Cuando el pequeño José Julián escribe a su madre desde Hanábana, todo en él irradia la felicidad en el disfrute de compañía paterna. Por esos días se estrechan los lazos afectivos entre ambos.
De regreso a la capital cubana se manifiesta cierta competencia de paternidades entre Don Mariano, su progenitor, y Rafael María de Mendive, su maestro y padre espiritual, dos personalidades con concepciones y matices muy diferentes.
Luego en su adolescencia temprana, la característica rebeldía de esos años mozos sumada a los trajines independentistas que protagoniza Martí crea algún distanciamiento entre hijo y padre.
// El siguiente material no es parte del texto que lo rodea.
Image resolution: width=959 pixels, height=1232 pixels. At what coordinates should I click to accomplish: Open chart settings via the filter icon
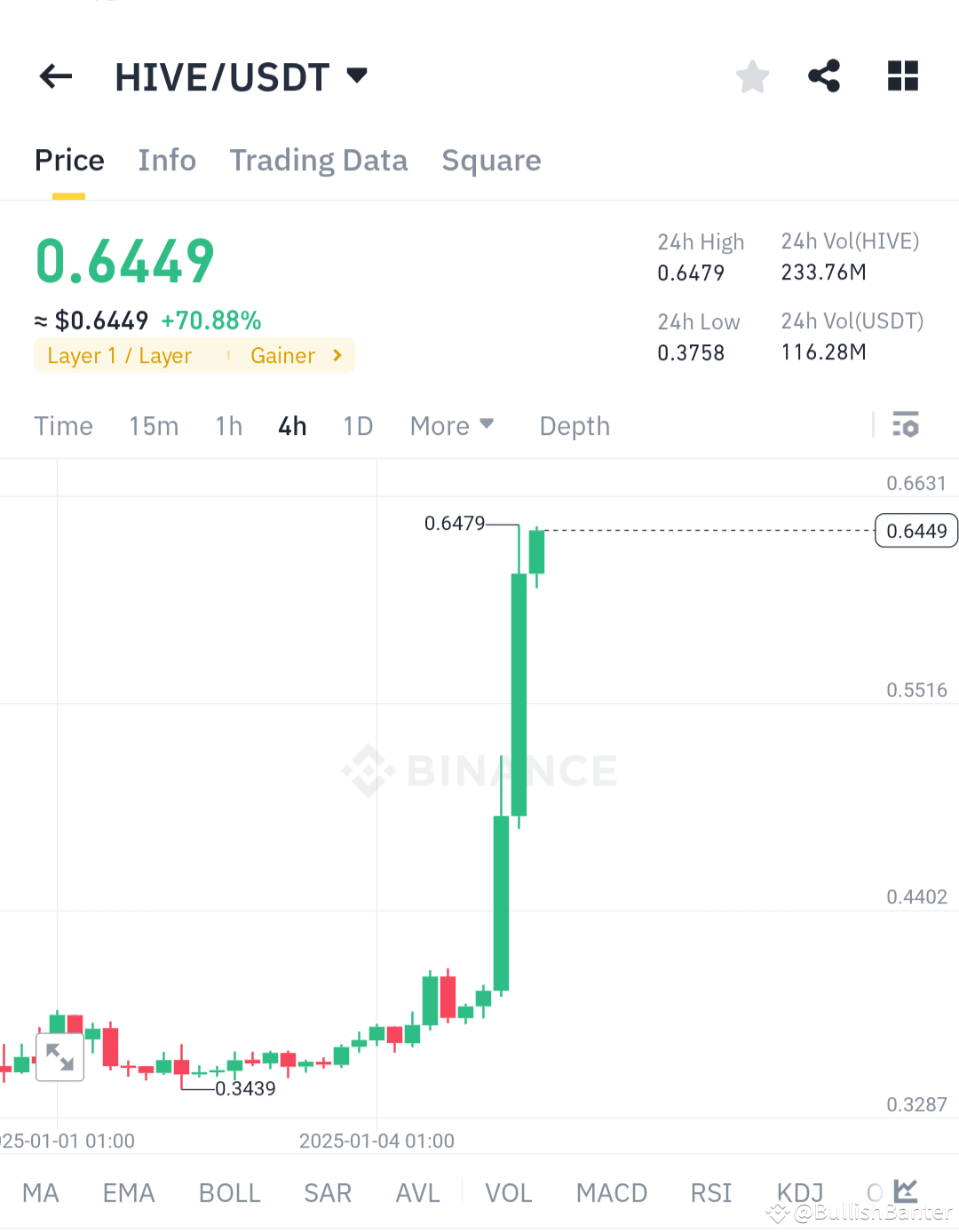click(x=906, y=425)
Tal circunstancia quedaría saneada con creces para siempre cuando el padre visita a su primogénito y único varón en presidio, y en medio de esa traumática experiencia por primera vez en su vida el joven ve llorar al padre cuando limpia las llagas que en su tobillo hacían los grilletes.
Años más tarde, cuando Martí es ya más maduro escribe a su hermana Amelia aconsejándole que sonría con las vejeces del padre amado, y en cada palabra transpira admiración y respeto sin límites.
Uno de los mayores goces que disfrutó José Martí fue ser padre, aún en las más difíciles situaciones como en su regreso a Cuba, tras el bochornoso Pacto del Zanjón expresa “…todo me lo compensan mi mujer heroica y mi liadísimo hijo, bastante bello y bastante precoz -mi nube humana de solo dos meses- para consolar todas mis penas”.
Martí profesa un extraordinario amor por los niños evidenciado en su condición de El Hombre de la Edad de Oro, y como punto máximo de tan sensible sentimiento dejó para la posteridad sus escritos en prosa y poesía, dedicados al pequeño José Francisco Martí Zayas-Bazán, su único hijo, su Ismaelillo, su Reyezuelo, su Príncipe enano.
José Martí fue un Hombre pleno, pues para el la paternidad es el colofón de la masculinidad, en tanto que la maternidad lo es de la feminidad. Disfrutó de una magnífica dualidad de paternidades compartidas y multiplicadas por Don Mariano y Rafael Maria de Mendive, a la vez que tuvo un hijo al que adoro.